Flash forward to Saturday night's Big 12 Championship Game against Oklahoma. After building a quick 17-0 lead on a long touchdown run by Roy Helu and a pair of short field scores following Sooner turnovers, the Cornhuskers' final 11 possessions amounted to five punts, four three-and-outs, one four-and-out, four giveaways, nine failed third-down conversions and a grand total of three points. Their most successful drive of the second half: 8 plays, 22 yards, punt. Final score: Oklahoma 23, Nebraska 20.
As vastly improved as the offense is, then – by almost 100 yards and a full touchdown per game – it ends in the exact same place it found itself after failing to score a touchdown in a last-second, 13-12 loss to Texas in the same game in 2009: With the defense putting the championship within reach, and the offense failing to grasp it.
Some of the decline is on the assortment of ailments afflicting Martinez's lower extremities, ranging from turf toe to a sore knee to a bum ankle, the latter of which dogged him at Texas A&M, kept him out of last week's division-clinching win over Colorado and clearly limited him Saturday night. Some of it has to do with the quality of the competition across the line. But Martinez was declared "healthy" by his head coach after the game, and Oklahoma began the day ranked 63rd nationally in total defense.

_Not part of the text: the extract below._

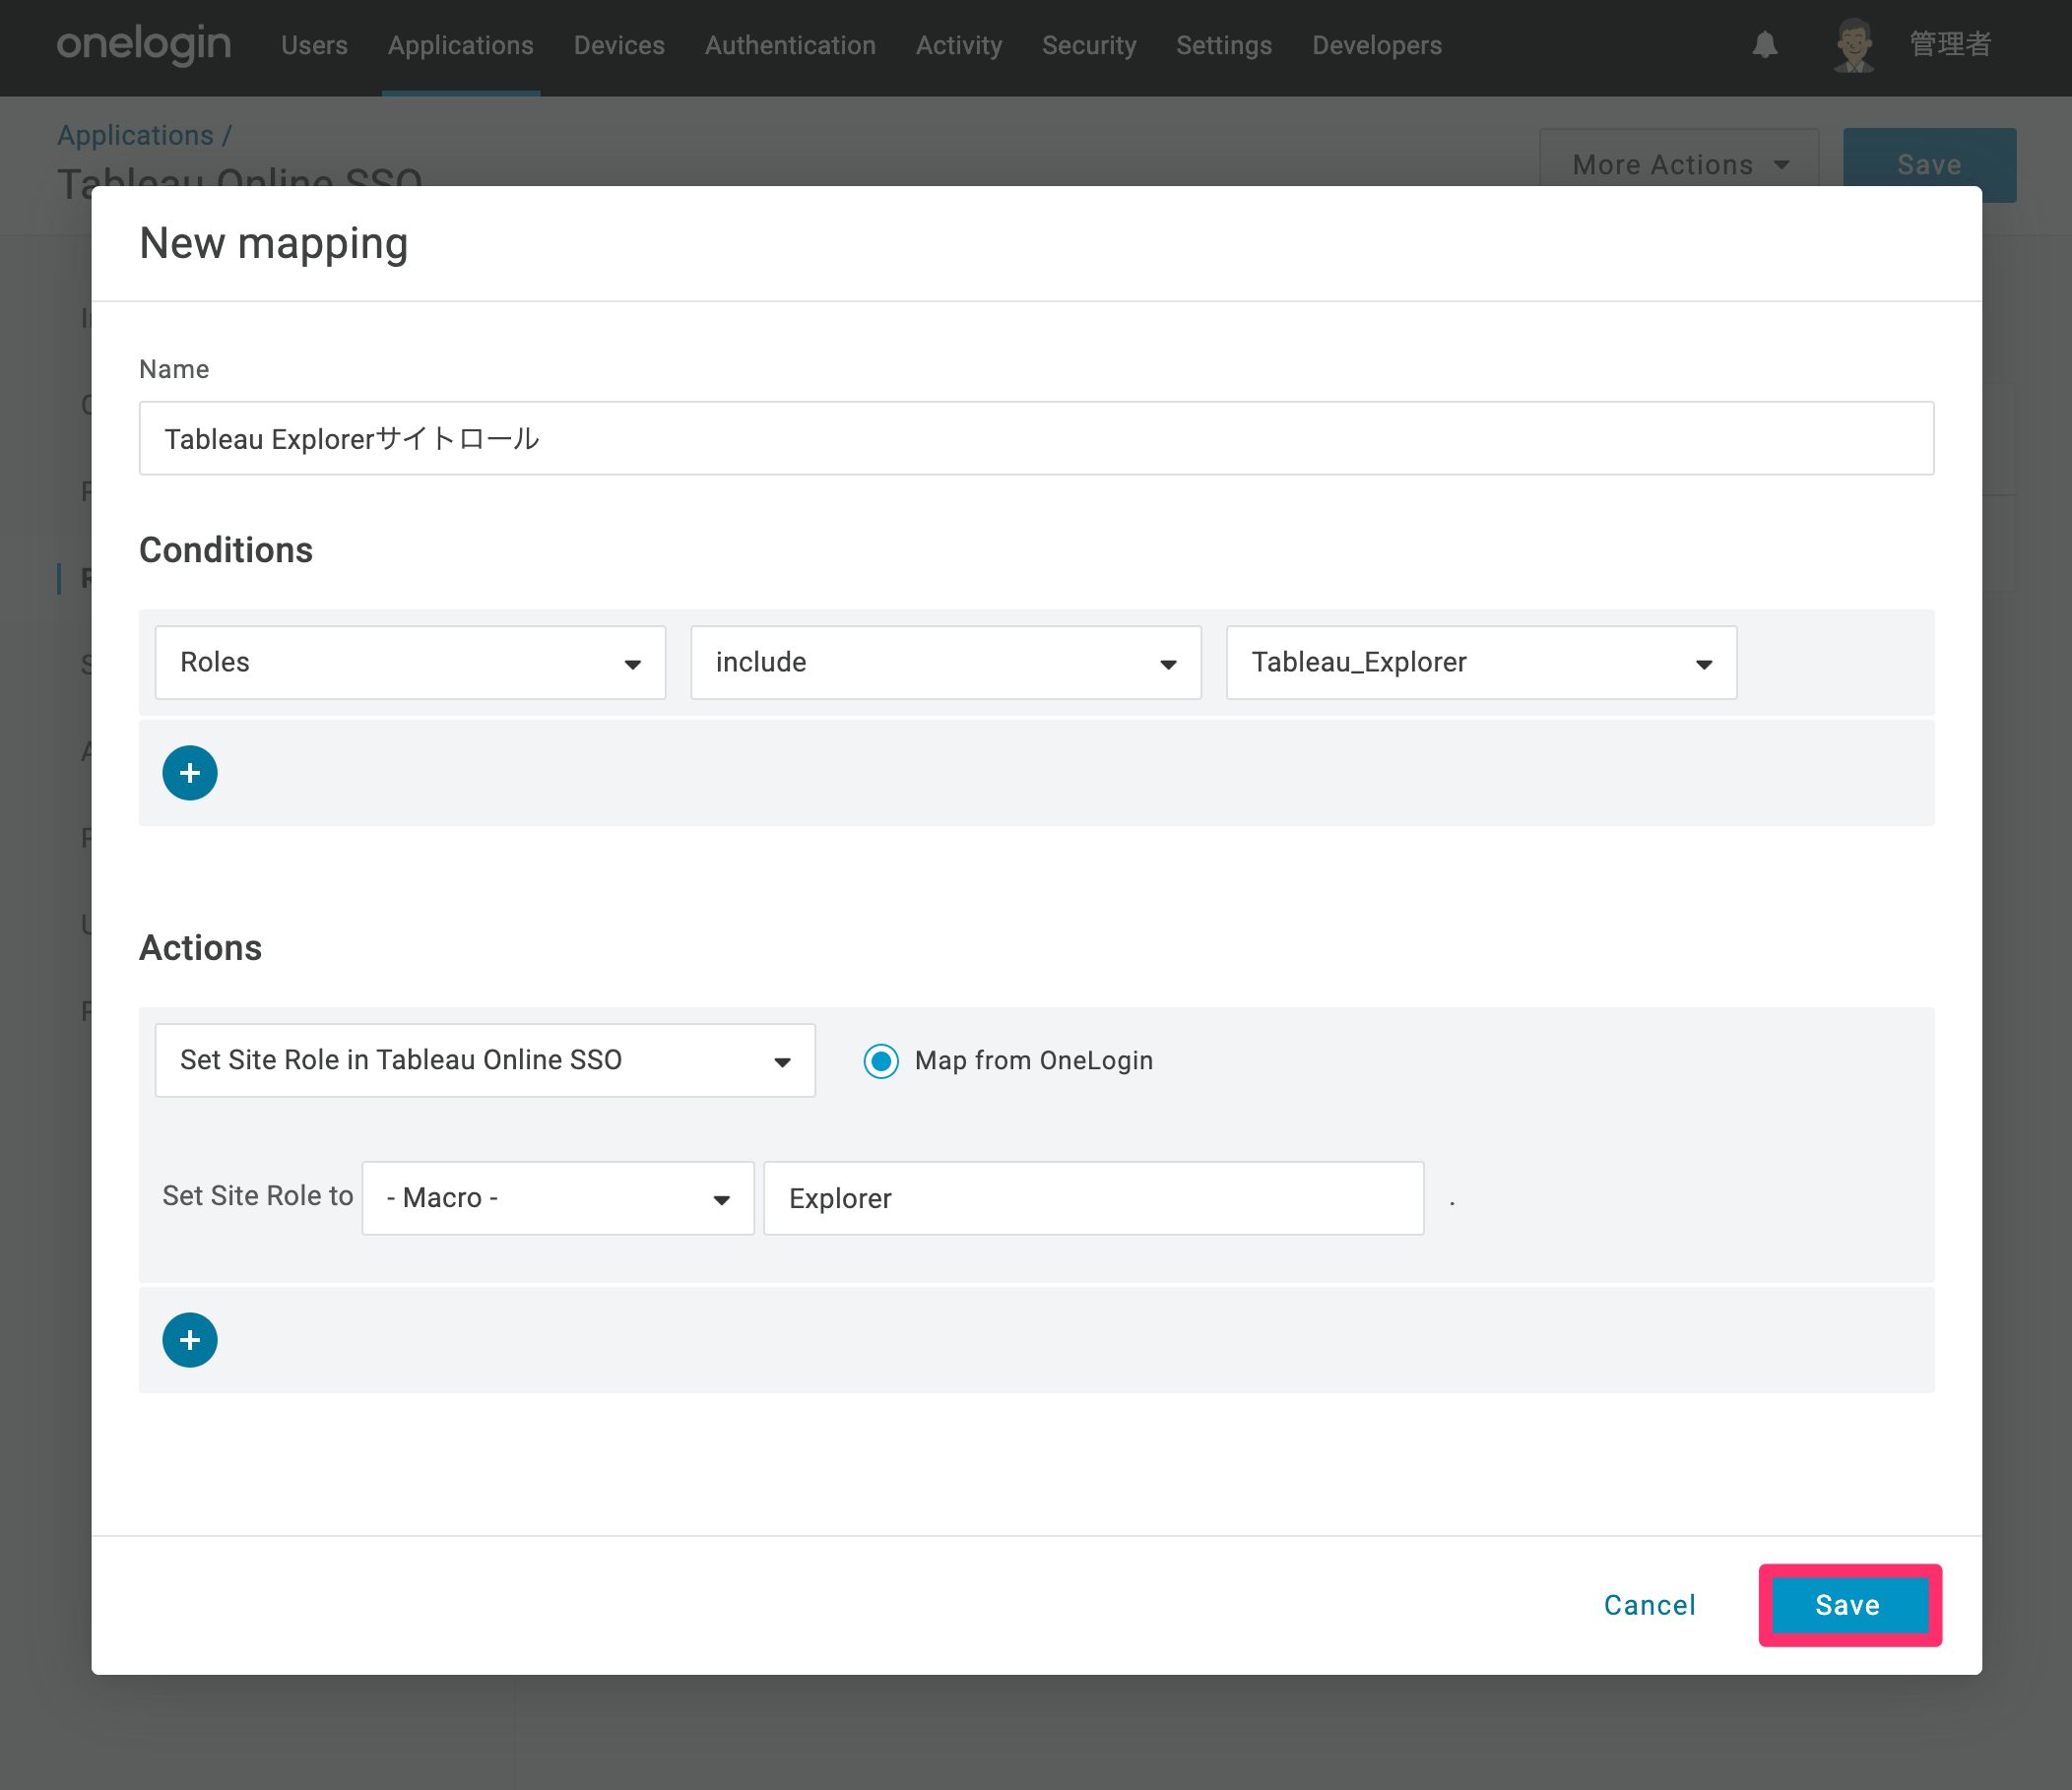Select the Map from OneLogin radio button
Screen dimensions: 2072x1790
coord(881,1061)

Instead, Martinez's undoing was his inexperience in the pocket against a defense that didn't have to live in fear of his threat as a runner. When the Sooners took away his first read, regardless of the pressure, Martinez was quick to pull the ball down in search of escape routes that usually led him into the waiting arms of an Oklahoma defender. The Sooners ultimately notched seven sacks, most of them "coverage sacks" after Martinez had failed to find an open receiver and begun to ad lib. Three of them resulted in fumbles. The rest resulted in punts.
All of which must sound all too familiar to Big Red fans. Three of Nebraska's four losses in 2009 came in games in which the 'Huskers held opponents below 17 points but struggled to score touchdowns – in the losses to Virginia Tech and Texas, in fact, they didn't put the ball in the end zone at all, and only punched it in in a 10-3 win over Oklahoma after being set up by an interception return to the OU one-yard line. In three losses now in 2010, again, the offense has failed to mount a single sustained touchdown drive. Nebraska's lone TD in a 20-13 loss to Texas in October came via special teams. Neither team crossed the goal line in a 9-6 loss at Texas A&M on Nov. 20. The scores in Saturday night's title game came on a quick-strike run and a five-yard halfback pass after a turnover set the offense up at the Sooner 12-yard line.

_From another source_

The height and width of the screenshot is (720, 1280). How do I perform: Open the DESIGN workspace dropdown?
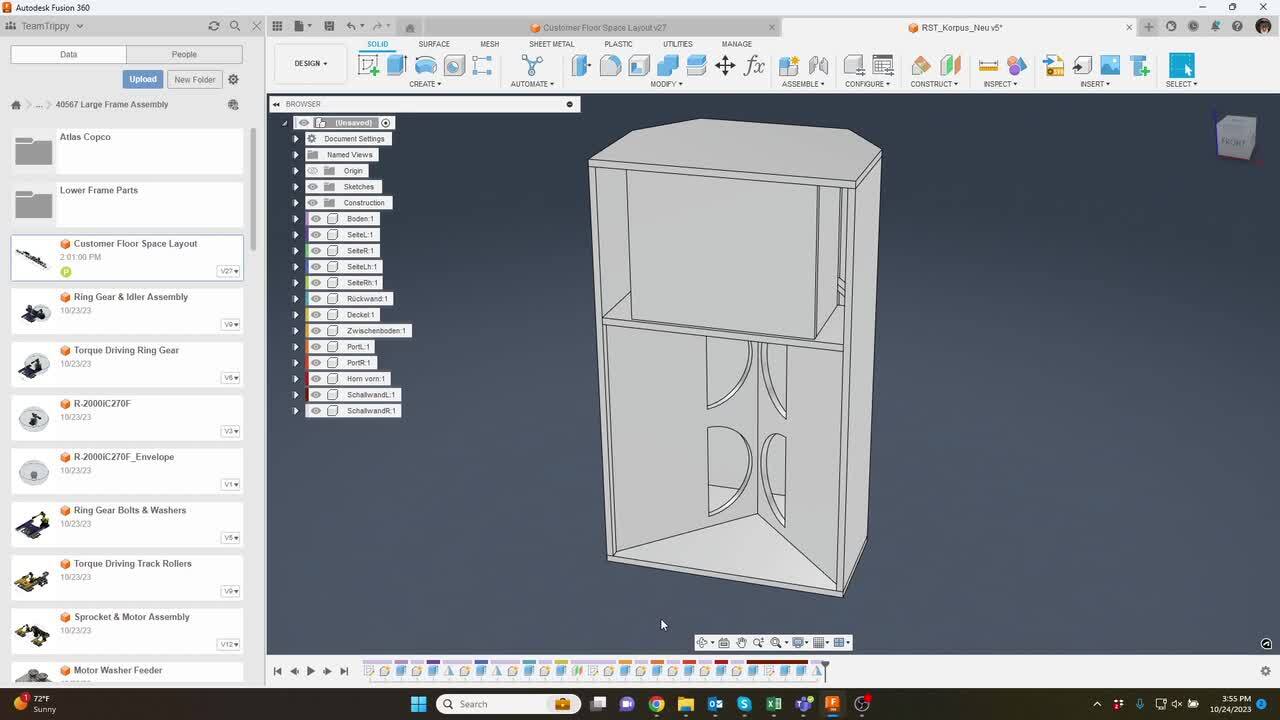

After that, there was no field position, no big plays, and no points. Just a gimpy quarterback struggling to make good as a passer and a coordinator searching for some semblance of the old spark from the "Wildcat." It found neither. And for all the early optimism about the future with Martinez's once electrifying presence in the shotgun, more than a few 'Husker fans are beginning to wonder whether Shawn Watson has earned the right to be around for the rest of it.